In terms of residency, to be eligible for a grant, you must demonstrate that you have been resident in the Irish State, the EU, EEA, UK or Swiss Federation for three of the last five years on the day before the start of an approved course of study. There are no exemptions to this residency rule. It applies to all applicants including Irish people returning from abroad to undertake studies in Ireland. The nationality requirements for the Student Grant Scheme are set out in Section 14 of the Student Support Act 2011 and Regulation 5 of the Student Support Regulations 2025. Similar and in some cases more restrictive residency criteria apply in other member States e.g. in the UK a student has to be resident for the three years immediately preceding his/her commencement in college.
It is also possible for students, who did not meet the residency requirement at the commencement of their studies, to have their eligibility reviewed if they meet the residency requirement during the course of their studies.
Alternatively, a tuition student who meets the residency requirement in a Member State, the EEA or Switzerland and satisfies the nationality requirements may be eligible for a fee grant. There are currently no plans to extend beyond the current eligibility criteria and the Student Grant Scheme for 2025 has been published.

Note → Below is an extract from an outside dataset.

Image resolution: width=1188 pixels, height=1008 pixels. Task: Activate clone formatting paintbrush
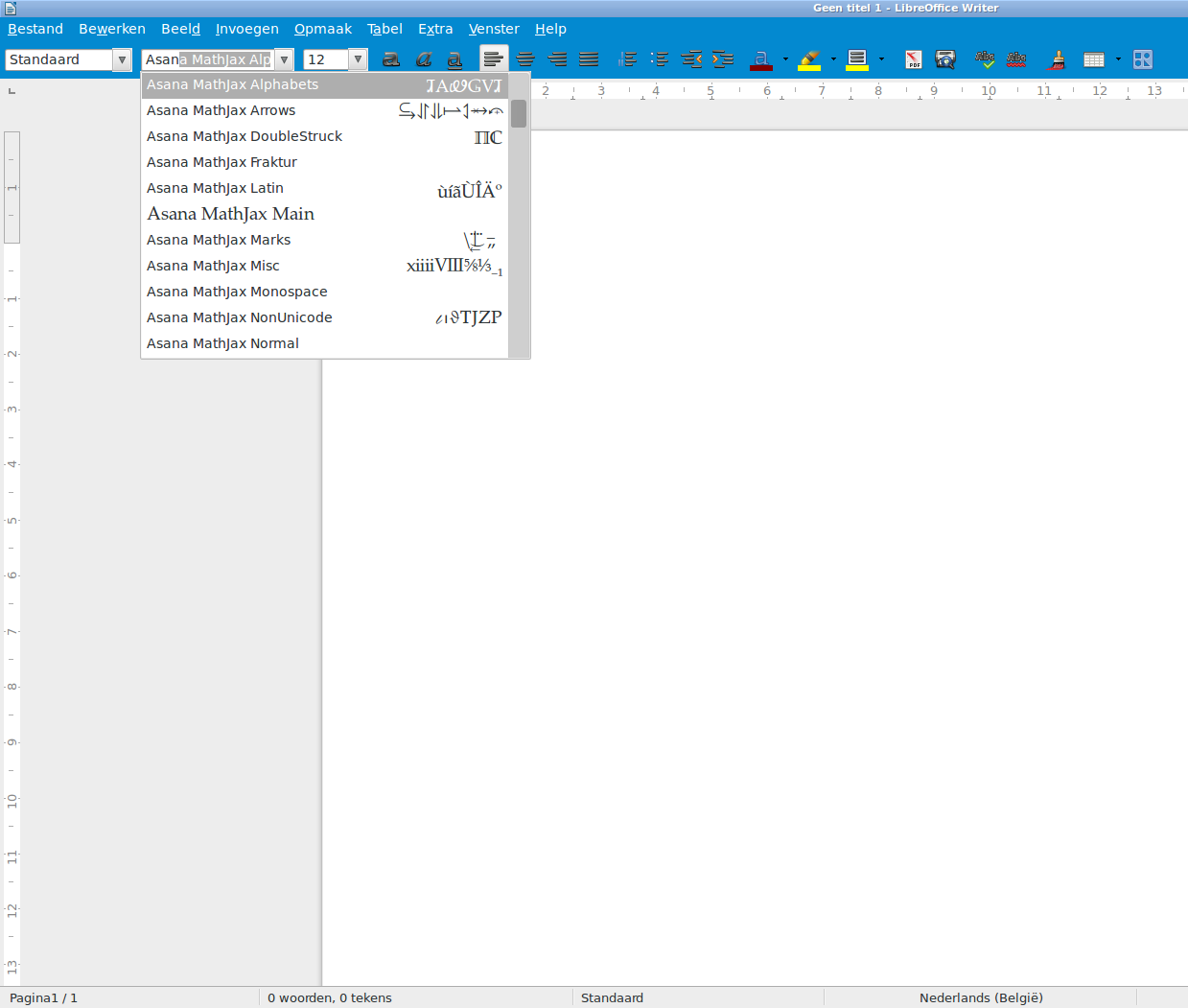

In terms of supports for asylum seekers, migrants, those who are undocumented, and those in direct provision, my Department introduced the International Protection Student (IPS) Scheme in 2015. This Scheme is targeted at three particular groups of students (international protection applicants, subsidiary protection applicants and leave to remain applicants) who are pursuing an approved post leaving certificate course or an approved undergraduate or postgraduate course. Such students cannot access the Student Grant Scheme because they do not have leave to remain in the State. The IPS Scheme largely mirrors the Student Grant Scheme and includes a means test and residency criteria.
The Deputy may also wish to note that in the Student Support Regulations 2025 provision has been made for the first time for the following groups of people:
- a person who has been granted permission to reside in the State by the Minister for Justice on the basis that he or she is a parent of an Irish citizen child, as supported inter alia by the issuance of a Stamp 4.
- a person who has been granted permission to reside in the State by the Minister for Justice under the Long-Term Undocumented Migrants Scheme. [Strand 2 Applicants to this scheme, persons who were a granted residence permission under the International Protection Regularisation Scheme, were included in the 2024 Student Support Regulations].